La perte de 16,4 milliards de francs CFA par la Banque des Etats d’Afrique centrale (BEAC) suite à des placements à risques décidés par le gouverneur Philibert Andzembé a mis en lumière les conflits internes qui ébranlent la stabilité de l’institution bancaire sous-régionale.

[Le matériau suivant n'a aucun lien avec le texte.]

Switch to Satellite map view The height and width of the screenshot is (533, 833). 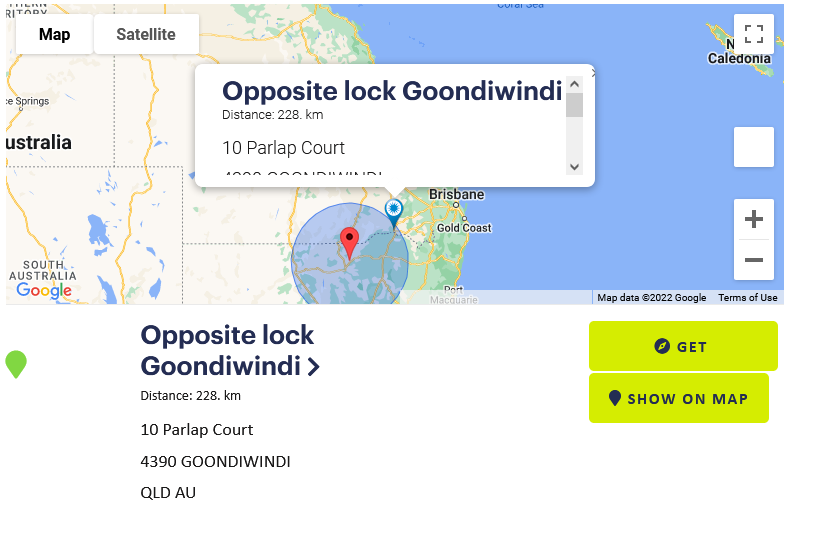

La répartition des postes directeurs entre les pays membres ayant précédé la découverte par la Guinée Equatoriale de ses importantes réserves pétrolières, Malabo, aujourd’hui contributeur majoritaire de la banque, réclamerait une meilleure représentation à la tête de l’institution financière.
 
 
 Le President de Guinee Equatorial Obiang Ngoma
 
Alors que la Banque des Etats d’Afrique centrale (BEAC) s’apprête à annoncer des profits historiques pour l’exercice 2008, à l’heure où les grandes institutions bancaires et financières courbent l’échine face à la crise, des dissensions internes ont été remises au goût du jour par la récente perte de 16,4 milliards de francs CFA suite à des placements à risques.

La BEAC a en effet engrangé plus de 250 milliards de francs CFA de bénéfices dans des placements qui, déduction faite de toutes les charges, dépasseront encore les 100 milliards de francs CFA, alimentés par les revenus pétroliers de la Guinée Equatoriale, du Gabon, du Congo, du Tchad et de ce qu’il reste d’or noir au Cameroun.

Mais pour la première fois depuis sa création, la BEAC fait face à une perte de 16,4 milliards de francs CFA, résultat malheureux d’un placement de 328 milliards de francs CFA réalisé auprès de la Société générale à la fin de l’exercice 2007.

Alors que l’article 11 des statuts de la BEAC lui interdit d’investir dans des actions, le placement de la Société générale comprenait 80 % d’obligations en bons du Trésor mais aussi 20 % d’actions, dont ces fameux produits dérivés, ces mélanges de titres explosifs qui ont fait sauter le système financier mondial.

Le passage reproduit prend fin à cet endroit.